+++ RECORDS +++

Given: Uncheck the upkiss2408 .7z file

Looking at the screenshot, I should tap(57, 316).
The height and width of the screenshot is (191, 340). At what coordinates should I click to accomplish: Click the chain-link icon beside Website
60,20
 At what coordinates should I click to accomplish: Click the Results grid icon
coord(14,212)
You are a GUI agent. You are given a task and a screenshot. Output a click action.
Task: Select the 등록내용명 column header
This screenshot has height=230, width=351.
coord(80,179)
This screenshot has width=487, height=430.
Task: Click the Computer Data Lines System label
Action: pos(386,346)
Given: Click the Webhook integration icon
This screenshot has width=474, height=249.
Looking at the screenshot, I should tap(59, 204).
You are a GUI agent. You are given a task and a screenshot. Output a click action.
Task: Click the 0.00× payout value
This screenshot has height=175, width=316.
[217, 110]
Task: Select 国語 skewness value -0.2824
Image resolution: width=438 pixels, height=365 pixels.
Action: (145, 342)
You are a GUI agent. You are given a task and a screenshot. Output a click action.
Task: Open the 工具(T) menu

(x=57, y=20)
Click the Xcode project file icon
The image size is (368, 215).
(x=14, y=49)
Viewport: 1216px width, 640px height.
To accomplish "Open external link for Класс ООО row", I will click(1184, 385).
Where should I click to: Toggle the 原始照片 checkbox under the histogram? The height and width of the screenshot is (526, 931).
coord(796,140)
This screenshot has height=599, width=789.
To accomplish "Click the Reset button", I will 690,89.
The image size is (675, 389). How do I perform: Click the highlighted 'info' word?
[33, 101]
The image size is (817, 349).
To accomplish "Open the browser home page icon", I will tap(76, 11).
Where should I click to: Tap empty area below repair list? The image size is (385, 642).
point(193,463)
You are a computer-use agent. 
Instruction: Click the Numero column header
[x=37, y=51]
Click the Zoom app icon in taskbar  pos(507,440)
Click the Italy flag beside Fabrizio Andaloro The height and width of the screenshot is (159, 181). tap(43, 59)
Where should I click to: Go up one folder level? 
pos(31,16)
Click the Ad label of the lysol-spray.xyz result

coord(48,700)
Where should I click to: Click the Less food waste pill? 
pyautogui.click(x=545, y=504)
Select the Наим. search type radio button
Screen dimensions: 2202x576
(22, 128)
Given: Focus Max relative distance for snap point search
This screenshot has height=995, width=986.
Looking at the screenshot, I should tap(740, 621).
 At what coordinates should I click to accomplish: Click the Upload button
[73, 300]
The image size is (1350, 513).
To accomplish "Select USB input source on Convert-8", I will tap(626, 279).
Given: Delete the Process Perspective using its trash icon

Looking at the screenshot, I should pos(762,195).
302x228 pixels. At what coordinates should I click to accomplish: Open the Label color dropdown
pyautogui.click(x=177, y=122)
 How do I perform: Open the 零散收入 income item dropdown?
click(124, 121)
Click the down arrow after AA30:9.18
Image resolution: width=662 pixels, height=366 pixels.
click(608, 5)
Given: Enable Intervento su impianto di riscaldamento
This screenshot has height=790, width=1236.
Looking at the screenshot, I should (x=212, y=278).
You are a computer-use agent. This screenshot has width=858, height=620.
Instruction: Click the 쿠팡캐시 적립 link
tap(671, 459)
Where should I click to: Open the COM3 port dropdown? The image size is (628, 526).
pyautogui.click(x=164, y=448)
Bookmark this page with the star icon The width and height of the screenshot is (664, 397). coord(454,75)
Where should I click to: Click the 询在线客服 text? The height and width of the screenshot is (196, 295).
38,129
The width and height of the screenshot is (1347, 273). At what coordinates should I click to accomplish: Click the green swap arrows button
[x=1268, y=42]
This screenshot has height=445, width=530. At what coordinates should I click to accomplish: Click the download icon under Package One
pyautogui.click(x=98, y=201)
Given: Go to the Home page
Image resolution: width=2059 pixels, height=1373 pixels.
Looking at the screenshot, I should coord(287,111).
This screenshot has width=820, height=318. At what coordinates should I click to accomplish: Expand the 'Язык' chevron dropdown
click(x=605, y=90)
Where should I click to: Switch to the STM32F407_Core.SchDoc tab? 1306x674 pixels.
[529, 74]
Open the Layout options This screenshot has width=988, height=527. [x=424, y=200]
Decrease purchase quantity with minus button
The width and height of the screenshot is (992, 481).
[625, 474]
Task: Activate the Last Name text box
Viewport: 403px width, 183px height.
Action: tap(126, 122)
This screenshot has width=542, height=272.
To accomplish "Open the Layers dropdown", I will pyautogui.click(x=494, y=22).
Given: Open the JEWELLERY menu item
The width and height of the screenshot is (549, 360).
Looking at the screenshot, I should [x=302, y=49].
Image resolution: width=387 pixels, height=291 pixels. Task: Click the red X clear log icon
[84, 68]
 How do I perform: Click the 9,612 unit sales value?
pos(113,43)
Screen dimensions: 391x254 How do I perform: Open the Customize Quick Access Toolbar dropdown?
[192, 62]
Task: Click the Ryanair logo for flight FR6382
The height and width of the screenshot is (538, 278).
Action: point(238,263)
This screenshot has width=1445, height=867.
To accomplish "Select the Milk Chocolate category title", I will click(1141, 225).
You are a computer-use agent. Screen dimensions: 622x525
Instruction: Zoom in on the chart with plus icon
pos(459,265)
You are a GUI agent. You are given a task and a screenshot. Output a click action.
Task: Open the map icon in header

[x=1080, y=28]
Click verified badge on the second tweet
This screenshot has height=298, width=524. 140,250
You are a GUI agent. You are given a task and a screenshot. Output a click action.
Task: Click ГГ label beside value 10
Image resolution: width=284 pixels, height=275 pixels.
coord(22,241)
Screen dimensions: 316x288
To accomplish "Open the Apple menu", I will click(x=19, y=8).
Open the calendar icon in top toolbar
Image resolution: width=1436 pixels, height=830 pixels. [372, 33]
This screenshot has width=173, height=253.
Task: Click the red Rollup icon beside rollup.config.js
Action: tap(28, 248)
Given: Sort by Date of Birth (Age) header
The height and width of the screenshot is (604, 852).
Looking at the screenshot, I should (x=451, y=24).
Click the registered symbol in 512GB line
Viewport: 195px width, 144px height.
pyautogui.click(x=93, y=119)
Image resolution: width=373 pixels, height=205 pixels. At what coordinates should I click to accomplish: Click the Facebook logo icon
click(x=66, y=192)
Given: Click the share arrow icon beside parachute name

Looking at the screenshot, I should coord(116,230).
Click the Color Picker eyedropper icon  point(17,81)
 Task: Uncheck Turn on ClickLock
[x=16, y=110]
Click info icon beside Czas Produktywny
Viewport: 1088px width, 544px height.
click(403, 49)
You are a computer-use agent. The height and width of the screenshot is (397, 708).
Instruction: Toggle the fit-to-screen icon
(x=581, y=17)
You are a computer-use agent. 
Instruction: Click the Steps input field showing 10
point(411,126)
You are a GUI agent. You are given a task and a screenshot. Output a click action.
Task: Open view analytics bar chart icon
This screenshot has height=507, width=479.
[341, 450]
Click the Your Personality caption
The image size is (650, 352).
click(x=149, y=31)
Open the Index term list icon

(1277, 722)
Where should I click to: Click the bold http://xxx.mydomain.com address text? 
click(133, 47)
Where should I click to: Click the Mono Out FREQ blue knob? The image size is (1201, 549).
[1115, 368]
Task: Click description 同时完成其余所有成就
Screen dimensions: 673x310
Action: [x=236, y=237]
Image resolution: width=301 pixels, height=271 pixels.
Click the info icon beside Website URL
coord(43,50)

+++

» EXERCISE INSTRUCTIONS: Repeat every record exactly, so that nothing is lost or altered.

» WRITTEN REPLY:
Given: Uncheck the upkiss2408 .7z file

Looking at the screenshot, I should tap(57, 316).
The height and width of the screenshot is (191, 340). At what coordinates should I click to accomplish: Click the chain-link icon beside Website
60,20
 At what coordinates should I click to accomplish: Click the Results grid icon
coord(14,212)
You are a GUI agent. You are given a task and a screenshot. Output a click action.
Task: Select the 등록내용명 column header
This screenshot has height=230, width=351.
coord(80,179)
This screenshot has width=487, height=430.
Task: Click the Computer Data Lines System label
Action: pos(386,346)
Given: Click the Webhook integration icon
This screenshot has width=474, height=249.
Looking at the screenshot, I should tap(59, 204).
You are a GUI agent. You are given a task and a screenshot. Output a click action.
Task: Click the 0.00× payout value
This screenshot has height=175, width=316.
[217, 110]
Task: Select 国語 skewness value -0.2824
Image resolution: width=438 pixels, height=365 pixels.
Action: (145, 342)
You are a GUI agent. You are given a task and a screenshot. Output a click action.
Task: Open the 工具(T) menu

(x=57, y=20)
Click the Xcode project file icon
The image size is (368, 215).
(x=14, y=49)
Viewport: 1216px width, 640px height.
To accomplish "Open external link for Класс ООО row", I will click(1184, 385).
Where should I click to: Toggle the 原始照片 checkbox under the histogram? The height and width of the screenshot is (526, 931).
coord(796,140)
This screenshot has height=599, width=789.
To accomplish "Click the Reset button", I will 690,89.
The image size is (675, 389). How do I perform: Click the highlighted 'info' word?
[33, 101]
The image size is (817, 349).
To accomplish "Open the browser home page icon", I will tap(76, 11).
Where should I click to: Tap empty area below repair list? The image size is (385, 642).
point(193,463)
You are a computer-use agent. 
Instruction: Click the Numero column header
[x=37, y=51]
Click the Zoom app icon in taskbar  pos(507,440)
Click the Italy flag beside Fabrizio Andaloro The height and width of the screenshot is (159, 181). tap(43, 59)
Where should I click to: Go up one folder level? 
pos(31,16)
Click the Ad label of the lysol-spray.xyz result

coord(48,700)
Where should I click to: Click the Less food waste pill? 
pyautogui.click(x=545, y=504)
Select the Наим. search type radio button
Screen dimensions: 2202x576
(22, 128)
Given: Focus Max relative distance for snap point search
This screenshot has height=995, width=986.
Looking at the screenshot, I should tap(740, 621).
 At what coordinates should I click to accomplish: Click the Upload button
[73, 300]
The image size is (1350, 513).
To accomplish "Select USB input source on Convert-8", I will tap(626, 279).
Given: Delete the Process Perspective using its trash icon

Looking at the screenshot, I should pos(762,195).
302x228 pixels. At what coordinates should I click to accomplish: Open the Label color dropdown
pyautogui.click(x=177, y=122)
 How do I perform: Open the 零散收入 income item dropdown?
click(124, 121)
Click the down arrow after AA30:9.18
Image resolution: width=662 pixels, height=366 pixels.
click(608, 5)
Given: Enable Intervento su impianto di riscaldamento
This screenshot has height=790, width=1236.
Looking at the screenshot, I should (x=212, y=278).
You are a computer-use agent. This screenshot has width=858, height=620.
Instruction: Click the 쿠팡캐시 적립 link
tap(671, 459)
Where should I click to: Open the COM3 port dropdown? The image size is (628, 526).
pyautogui.click(x=164, y=448)
Bookmark this page with the star icon The width and height of the screenshot is (664, 397). coord(454,75)
Where should I click to: Click the 询在线客服 text? The height and width of the screenshot is (196, 295).
38,129
The width and height of the screenshot is (1347, 273). At what coordinates should I click to accomplish: Click the green swap arrows button
[x=1268, y=42]
This screenshot has height=445, width=530. At what coordinates should I click to accomplish: Click the download icon under Package One
pyautogui.click(x=98, y=201)
Given: Go to the Home page
Image resolution: width=2059 pixels, height=1373 pixels.
Looking at the screenshot, I should coord(287,111).
This screenshot has width=820, height=318. At what coordinates should I click to accomplish: Expand the 'Язык' chevron dropdown
click(x=605, y=90)
Where should I click to: Switch to the STM32F407_Core.SchDoc tab? 1306x674 pixels.
[529, 74]
Open the Layout options This screenshot has width=988, height=527. [x=424, y=200]
Decrease purchase quantity with minus button
The width and height of the screenshot is (992, 481).
[625, 474]
Task: Activate the Last Name text box
Viewport: 403px width, 183px height.
Action: tap(126, 122)
This screenshot has width=542, height=272.
To accomplish "Open the Layers dropdown", I will pyautogui.click(x=494, y=22).
Given: Open the JEWELLERY menu item
The width and height of the screenshot is (549, 360).
Looking at the screenshot, I should [x=302, y=49].
Image resolution: width=387 pixels, height=291 pixels. Task: Click the red X clear log icon
[84, 68]
 How do I perform: Click the 9,612 unit sales value?
pos(113,43)
Screen dimensions: 391x254 How do I perform: Open the Customize Quick Access Toolbar dropdown?
[192, 62]
Task: Click the Ryanair logo for flight FR6382
The height and width of the screenshot is (538, 278).
Action: point(238,263)
This screenshot has width=1445, height=867.
To accomplish "Select the Milk Chocolate category title", I will click(1141, 225).
You are a computer-use agent. Screen dimensions: 622x525
Instruction: Zoom in on the chart with plus icon
pos(459,265)
You are a GUI agent. You are given a task and a screenshot. Output a click action.
Task: Open the map icon in header

[x=1080, y=28]
Click verified badge on the second tweet
This screenshot has height=298, width=524. 140,250
You are a GUI agent. You are given a task and a screenshot. Output a click action.
Task: Click ГГ label beside value 10
Image resolution: width=284 pixels, height=275 pixels.
coord(22,241)
Screen dimensions: 316x288
To accomplish "Open the Apple menu", I will click(x=19, y=8).
Open the calendar icon in top toolbar
Image resolution: width=1436 pixels, height=830 pixels. [372, 33]
This screenshot has width=173, height=253.
Task: Click the red Rollup icon beside rollup.config.js
Action: tap(28, 248)
Given: Sort by Date of Birth (Age) header
The height and width of the screenshot is (604, 852).
Looking at the screenshot, I should (x=451, y=24).
Click the registered symbol in 512GB line
Viewport: 195px width, 144px height.
pyautogui.click(x=93, y=119)
Image resolution: width=373 pixels, height=205 pixels. At what coordinates should I click to accomplish: Click the Facebook logo icon
click(x=66, y=192)
Given: Click the share arrow icon beside parachute name

Looking at the screenshot, I should coord(116,230).
Click the Color Picker eyedropper icon  point(17,81)
 Task: Uncheck Turn on ClickLock
[x=16, y=110]
Click info icon beside Czas Produktywny
Viewport: 1088px width, 544px height.
click(403, 49)
You are a computer-use agent. The height and width of the screenshot is (397, 708).
Instruction: Toggle the fit-to-screen icon
(x=581, y=17)
You are a computer-use agent. 
Instruction: Click the Steps input field showing 10
point(411,126)
You are a GUI agent. You are given a task and a screenshot. Output a click action.
Task: Open view analytics bar chart icon
This screenshot has height=507, width=479.
[341, 450]
Click the Your Personality caption
The image size is (650, 352).
click(x=149, y=31)
Open the Index term list icon

(1277, 722)
Where should I click to: Click the bold http://xxx.mydomain.com address text? 
click(133, 47)
Where should I click to: Click the Mono Out FREQ blue knob? The image size is (1201, 549).
[1115, 368]
Task: Click description 同时完成其余所有成就
Screen dimensions: 673x310
Action: [x=236, y=237]
Image resolution: width=301 pixels, height=271 pixels.
Click the info icon beside Website URL
coord(43,50)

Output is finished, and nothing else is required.